* [Texto fornecido]:
++++

Humanities in Progress: A Potencialidade do Digital
Marie Claire De Mattia
CLP | Universidade de Coimbra
Bolseira da FCT
O interesse do mundo académico pelas humanidades digitais está a adquirir dimensões cada vez mais relevantes. Publicações como Debates in the Digital Humanities e Understanding Digital Humanities (ambas de 2012), Defining Digital Humanities: A Reader (2013), The Emergence of the Digital Humanities (2014) e New Companion to Digital Humanities (2016) dão corpo à necessidade de construção de ferramentas analíticas e críticas para descrever a emergência das humanidades digitais, atribuindo-lhes uma função, um significado e uma posição nitidamente definidos dentro do sistema de produção de conhecimento atual.

++++

* [Tarefas a realizar]:
[A] No texto sobre as humanidades digitais, em que ano saiu a publicação The Emergence of the Digital Humanities?
[B] Retome o texto sobre as humanidades digitais e dê-lhe seguimento a partir da última frase apresentada.

Itens listados num conjunto de dados:
++++

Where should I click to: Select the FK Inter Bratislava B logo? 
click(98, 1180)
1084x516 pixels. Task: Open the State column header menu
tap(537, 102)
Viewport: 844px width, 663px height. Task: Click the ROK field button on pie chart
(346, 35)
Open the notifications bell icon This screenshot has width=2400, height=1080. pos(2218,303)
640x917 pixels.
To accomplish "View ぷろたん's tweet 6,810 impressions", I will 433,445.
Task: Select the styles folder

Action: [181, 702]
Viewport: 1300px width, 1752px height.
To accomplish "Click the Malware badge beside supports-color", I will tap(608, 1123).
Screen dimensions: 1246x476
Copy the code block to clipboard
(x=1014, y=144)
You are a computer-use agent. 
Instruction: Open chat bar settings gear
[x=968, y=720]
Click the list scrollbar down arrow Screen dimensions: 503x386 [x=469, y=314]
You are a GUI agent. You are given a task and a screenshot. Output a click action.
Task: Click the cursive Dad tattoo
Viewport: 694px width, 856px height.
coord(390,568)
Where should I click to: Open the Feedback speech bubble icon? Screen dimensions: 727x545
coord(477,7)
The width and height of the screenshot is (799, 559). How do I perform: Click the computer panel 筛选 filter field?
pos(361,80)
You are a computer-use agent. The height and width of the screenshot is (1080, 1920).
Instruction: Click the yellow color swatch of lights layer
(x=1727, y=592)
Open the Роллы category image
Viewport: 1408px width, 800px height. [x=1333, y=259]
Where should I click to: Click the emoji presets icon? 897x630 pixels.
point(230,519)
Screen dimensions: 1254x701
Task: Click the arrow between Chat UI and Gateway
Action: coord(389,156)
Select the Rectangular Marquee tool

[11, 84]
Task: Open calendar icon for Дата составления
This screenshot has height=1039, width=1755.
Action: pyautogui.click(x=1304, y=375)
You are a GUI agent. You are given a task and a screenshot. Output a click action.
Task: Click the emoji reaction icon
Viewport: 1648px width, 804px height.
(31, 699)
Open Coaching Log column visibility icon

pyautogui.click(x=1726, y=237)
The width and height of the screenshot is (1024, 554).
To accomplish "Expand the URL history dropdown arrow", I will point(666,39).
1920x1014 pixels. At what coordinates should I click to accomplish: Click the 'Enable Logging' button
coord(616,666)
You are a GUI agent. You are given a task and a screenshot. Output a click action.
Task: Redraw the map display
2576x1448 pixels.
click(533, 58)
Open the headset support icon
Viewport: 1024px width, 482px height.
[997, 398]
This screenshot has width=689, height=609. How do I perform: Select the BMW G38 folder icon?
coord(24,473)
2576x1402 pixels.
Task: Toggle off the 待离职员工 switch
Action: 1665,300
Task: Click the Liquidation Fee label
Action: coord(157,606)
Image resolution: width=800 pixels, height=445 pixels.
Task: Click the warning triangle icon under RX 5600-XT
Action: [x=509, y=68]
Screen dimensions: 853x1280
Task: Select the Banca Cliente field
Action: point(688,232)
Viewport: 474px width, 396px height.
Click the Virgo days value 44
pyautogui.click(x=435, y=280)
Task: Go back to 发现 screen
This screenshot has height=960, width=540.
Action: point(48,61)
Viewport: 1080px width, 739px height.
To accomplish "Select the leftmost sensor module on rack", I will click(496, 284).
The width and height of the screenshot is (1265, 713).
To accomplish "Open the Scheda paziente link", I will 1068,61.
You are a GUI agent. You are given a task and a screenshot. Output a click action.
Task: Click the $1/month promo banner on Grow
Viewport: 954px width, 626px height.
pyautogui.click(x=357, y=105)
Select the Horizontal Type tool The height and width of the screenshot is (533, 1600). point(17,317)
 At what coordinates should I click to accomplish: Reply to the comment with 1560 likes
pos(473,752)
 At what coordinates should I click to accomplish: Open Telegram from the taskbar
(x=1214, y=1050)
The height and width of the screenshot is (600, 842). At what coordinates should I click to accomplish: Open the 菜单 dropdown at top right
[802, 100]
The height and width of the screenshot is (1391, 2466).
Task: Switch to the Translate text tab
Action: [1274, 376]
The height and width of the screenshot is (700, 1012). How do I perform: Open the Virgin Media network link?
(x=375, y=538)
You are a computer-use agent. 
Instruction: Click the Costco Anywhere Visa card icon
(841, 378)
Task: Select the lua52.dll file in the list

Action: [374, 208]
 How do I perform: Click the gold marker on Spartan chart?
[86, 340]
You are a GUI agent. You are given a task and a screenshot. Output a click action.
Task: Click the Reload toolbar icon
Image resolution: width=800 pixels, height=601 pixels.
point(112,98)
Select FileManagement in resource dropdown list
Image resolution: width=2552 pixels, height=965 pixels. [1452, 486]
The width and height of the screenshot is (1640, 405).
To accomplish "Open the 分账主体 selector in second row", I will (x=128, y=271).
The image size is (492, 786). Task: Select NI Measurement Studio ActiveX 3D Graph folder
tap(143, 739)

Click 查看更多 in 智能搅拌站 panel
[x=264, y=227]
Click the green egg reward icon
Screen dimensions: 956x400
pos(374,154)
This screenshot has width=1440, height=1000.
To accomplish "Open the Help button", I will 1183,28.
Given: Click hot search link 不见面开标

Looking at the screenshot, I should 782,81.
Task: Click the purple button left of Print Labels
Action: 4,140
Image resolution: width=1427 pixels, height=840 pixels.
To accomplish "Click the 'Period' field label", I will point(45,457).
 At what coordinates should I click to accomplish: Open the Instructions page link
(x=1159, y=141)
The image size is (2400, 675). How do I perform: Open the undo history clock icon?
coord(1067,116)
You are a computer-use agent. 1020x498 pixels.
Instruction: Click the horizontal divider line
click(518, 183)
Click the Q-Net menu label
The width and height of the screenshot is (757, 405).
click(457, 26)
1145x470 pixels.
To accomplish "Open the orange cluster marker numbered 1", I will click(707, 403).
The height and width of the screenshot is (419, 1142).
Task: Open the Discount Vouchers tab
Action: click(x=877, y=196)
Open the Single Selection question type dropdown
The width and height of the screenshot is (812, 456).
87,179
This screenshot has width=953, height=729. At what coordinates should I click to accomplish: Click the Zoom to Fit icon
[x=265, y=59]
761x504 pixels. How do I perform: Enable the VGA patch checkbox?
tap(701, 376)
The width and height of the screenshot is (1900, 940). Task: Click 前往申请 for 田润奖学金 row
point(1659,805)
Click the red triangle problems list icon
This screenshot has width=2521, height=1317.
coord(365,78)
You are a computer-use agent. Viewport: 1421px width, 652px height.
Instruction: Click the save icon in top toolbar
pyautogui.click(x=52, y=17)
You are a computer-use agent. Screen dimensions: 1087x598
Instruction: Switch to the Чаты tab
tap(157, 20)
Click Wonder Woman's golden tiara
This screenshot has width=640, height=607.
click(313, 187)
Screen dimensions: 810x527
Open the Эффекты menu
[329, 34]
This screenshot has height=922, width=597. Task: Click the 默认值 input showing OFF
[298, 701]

++++

* [Respostas]:
[A] Em 2014.

[B]
Nesta ótica, Between Humanities and the Digital propõe-se não propriamente como estudo strictu sensu das humanidades digitais, mas sim da potencialidade nelas inscrita, na vitalidade renovadora, até revolucionária (pelo menos na visão de N. Katherine Hayles) que as caracteriza. Como explicitado pelos editores na introdução à obra, “este não é um volume sobre as humanidades digitais convencionalmente interpretadas; muito pelo contrário, quer comprometer-se com a interface entre as Humanidades e o Digital” (p. 9, trad. minha). A originalidade deste livro reside mesmo no facto de editores e autores manterem como enfoque a liminalidade desta área do conhecimento, de partirem dos interstícios e dos detalhes da dimensão de in-betweenness das humanidades digitais.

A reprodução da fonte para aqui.